There are many forms of travel but no destinations. My experience thus far has been birth - 20's exploration, mid 20's -late 50's consolidation, late 50's to now the return journey and seeking the internal core from which I issued.
Ask the Waterboys... I always get the feeling that The Whole Of The Moon is about how some people can get their lives together without needing to wander 'out in the world for years'.
I may be getting the actual point of the song entirely arse-about-face, but that's what I take away from it.
I think it is. Learning and experiencing other places and peoples makes one well-rounded, and, at least to me, more empathetic and understanding of our differences, and perhaps helps us understand and see how we are alike. Except for Repukelicans......there is no hope for them!
Essential? Probably not. Helpful? Probably.
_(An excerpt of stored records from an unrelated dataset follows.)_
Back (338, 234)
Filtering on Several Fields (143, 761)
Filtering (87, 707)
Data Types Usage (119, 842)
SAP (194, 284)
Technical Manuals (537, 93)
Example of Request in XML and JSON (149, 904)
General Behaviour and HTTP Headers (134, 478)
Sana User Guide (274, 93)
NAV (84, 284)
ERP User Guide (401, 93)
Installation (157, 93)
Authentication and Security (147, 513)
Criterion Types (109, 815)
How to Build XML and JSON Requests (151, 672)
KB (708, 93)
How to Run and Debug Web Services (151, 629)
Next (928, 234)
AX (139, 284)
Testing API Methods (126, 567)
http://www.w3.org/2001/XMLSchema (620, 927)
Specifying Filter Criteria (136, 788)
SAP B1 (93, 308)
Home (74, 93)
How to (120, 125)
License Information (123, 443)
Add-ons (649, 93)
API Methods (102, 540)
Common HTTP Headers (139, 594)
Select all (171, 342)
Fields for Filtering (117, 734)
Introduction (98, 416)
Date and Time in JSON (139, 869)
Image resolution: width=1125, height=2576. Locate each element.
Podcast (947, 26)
During my Army days I experienced a few foreign countries and gained an appreciation for the beauty of other countries and for some locations (with fast population doubling rates, deprivation of the masses). One of many observations was when I was in Panama City Panama. (Just before we got rid of Noriega). On the way to work the left side of the street was filled with multi-story concrete tenement slums with glass horizontal blinds that allowed you to see many people crowded into small rooms. The sidewalk in front were a solid line of shirtless (or only wearing a white undershirt) people scrubbing white underwear with their wash basins and wash boards. If you looked on the other side of the street, a perfectly groomed lawn surrounded an amazing church with gold steeples proudly announcing the superiority of the (anti-burth control) Catholic church. Although my travels have opened my eyes to the diversity of the world, reading (more then once) "The Grapes of Wrath" had a greater influence then traveling in establishing who I am.
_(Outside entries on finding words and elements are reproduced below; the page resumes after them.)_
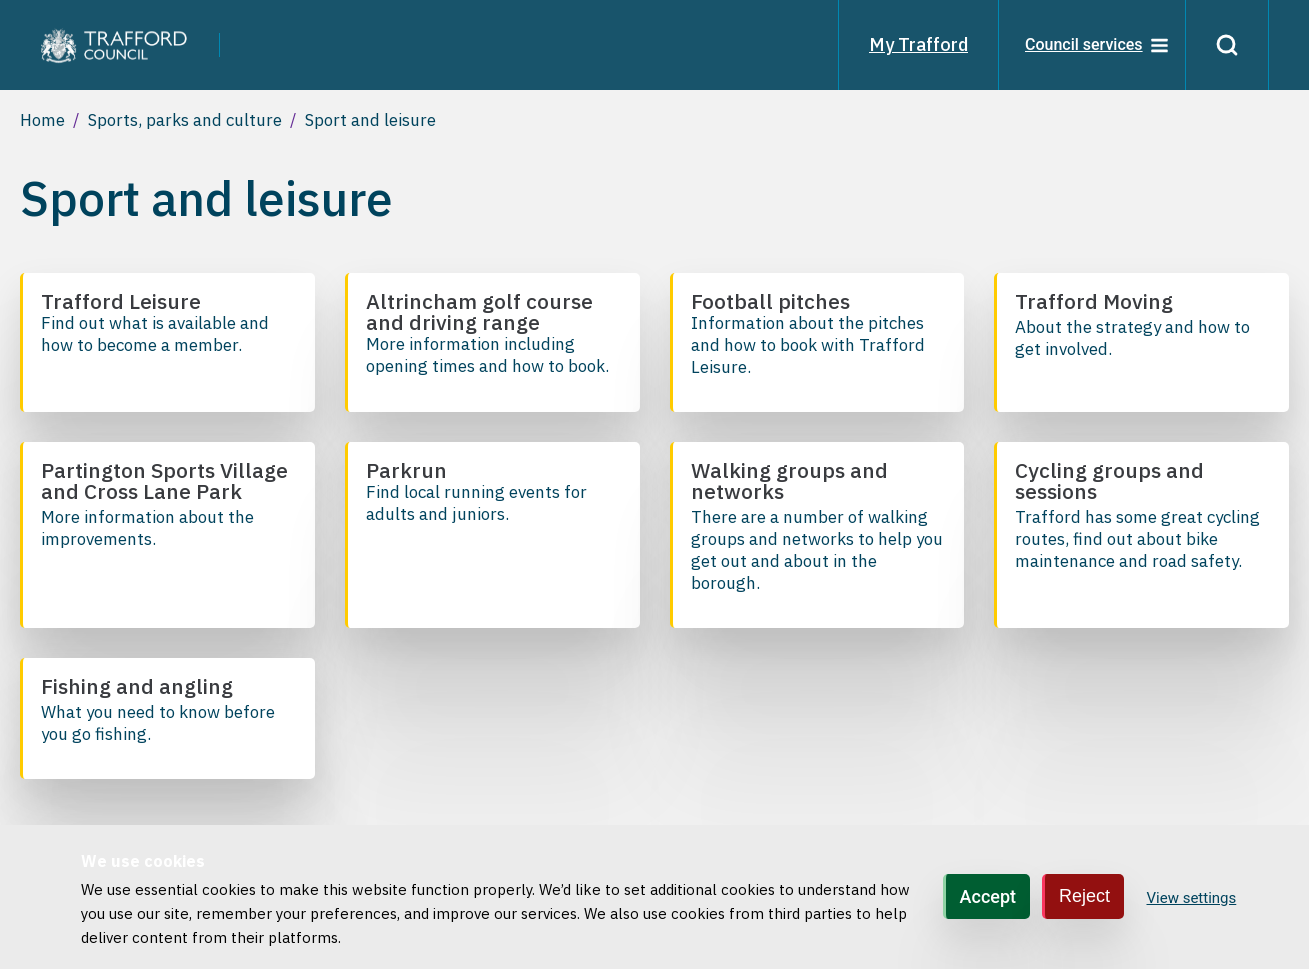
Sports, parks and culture (185, 120)
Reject (1084, 896)
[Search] (1227, 45)
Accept (988, 896)
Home (42, 120)
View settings (1192, 898)
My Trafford (918, 44)
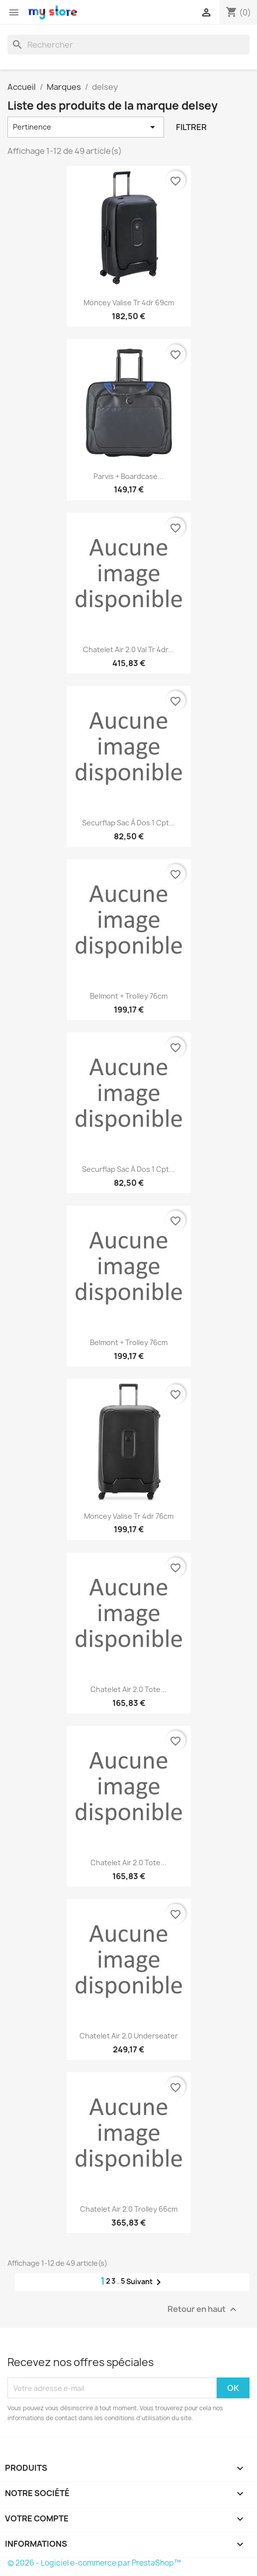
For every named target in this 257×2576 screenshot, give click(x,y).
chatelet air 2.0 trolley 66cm (128, 2209)
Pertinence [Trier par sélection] (86, 127)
I agree with jlynn37 in that it is helpful though not necessarily essential.
Though having said that, throughout history it seems crossroads cities, port towns and the like, where new ideas meet and create ever new thoughts and ideas, drive progress and enlightenment. I read voraciously as a young man and for a person my age had a broad perspective. I joined the USAF at age 18 and then traveled to 38 countries and US possessions during the next four years. I saw a lot, not all of it good, but yes, I grew even more. It has helped to this day now close to 50 years later.
When you travel you get to experience and learn differently. If those two things make you grow. That's good.
Only if the travel allows a person to be immersed in a different culture long enough for the person to compare and contrast the culture with his or her own in a probing, substantive way. I have often expressed the idea that 2 and a half years in Germany helped me to underwtand my own culture, and that learning German was the best English lesson I ever had.